Each week, Interaction Design’s Social Media Officer Cooper Smith will curate a story from the incoming first-year class. This week’s post comes from Tash Wong.
If I were to put together an interaction tour of New York, the first stop would be Coney Island. The Coney Island of today is not a place that conjures up the wonder of Apple’s next device. In fact, I think the only technological improvement recently is the location-based digital layer added by foursquare. Historically, however, Coney Island’s association with technology is quite a different story.
With the expansion of transportation systems at the turn of the last century, Coney Island underwent an enormous transformation. In the mid 1800s, Coney acted as a retreat for the city’s well-heeled; it was a destination valued for both its isolation and connection to nature.
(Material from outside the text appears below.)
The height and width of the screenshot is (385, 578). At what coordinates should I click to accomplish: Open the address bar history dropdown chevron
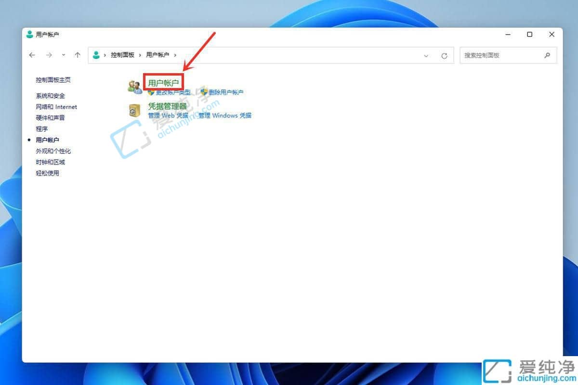(x=426, y=55)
By the early 1900s, this isolation disappeared through the construction of bridges and train extensions, allowing the metropolitan masses to also enjoy the coastline.
This explosion of visitors brought with it the demand for entertainment. Satisfying this demand was explored most intensely in the first decade of the 20th century, through 3 parks – Steeplechase, Luna Park, and Dreamland. It is during this phase of activity that Rem Koolhaus, in Delirious New York, calls Coney Island “a place for the ‘new technology of the fantastic’, from which stem the strategies and mechanisms that came to shape Manhattan”.
These explorations used technology to amuse, subvert, and extend the experience of visitors. Roller coasters were invented here, allowing riders to leave gravity behind by making the most of breakthroughs in steel and railroad construction. Switzerland, a ride at Dreamland, allowed visitors to experience a space “as cold and as full of sweet pure air as can be found among the picturesque Swiss mountains…” as they rode through an artificial landscape on small red sleighs.
The burst in technological exploration for amusement didn’t last long. A string of disasters and scams brought this golden age to an end around 1914. It did not take long, however, for the explorations made by the inhabitants of Coney Island to be claimed by the more formal world found on the next island over, Manhattan. Koolhaus puts it this way – “To support the alibi of “business,” the incipient tradition of Fantastic Technology is disguised as pragmatic technology. The paraphernalia of illusion that have just subverted Coney Island’s nature into an artificial paradise: electricity, air-conditioning, tubes, telegraphs, tracks and elevators- reappear in Manhattan as paraphernalia of efficiency to convert raw space into office suites. Suppressing their irrational potential, they now become merely the agents of banal changes such as improving illumination levels, temperature, humidity, communications, etc., all to facilitate the processes of business.” (1997, p. 87).
The first stop of the tour serves not only as an excuse to ride the Cyclone, but to remind us to think of the fantastic as we make and experiment with technology – regardless of the scams and disasters we encounter. We are building and playing with new mediums that will change lives in ways we can’t yet know and we must stay focused on the experience. We are, after all, designing for people.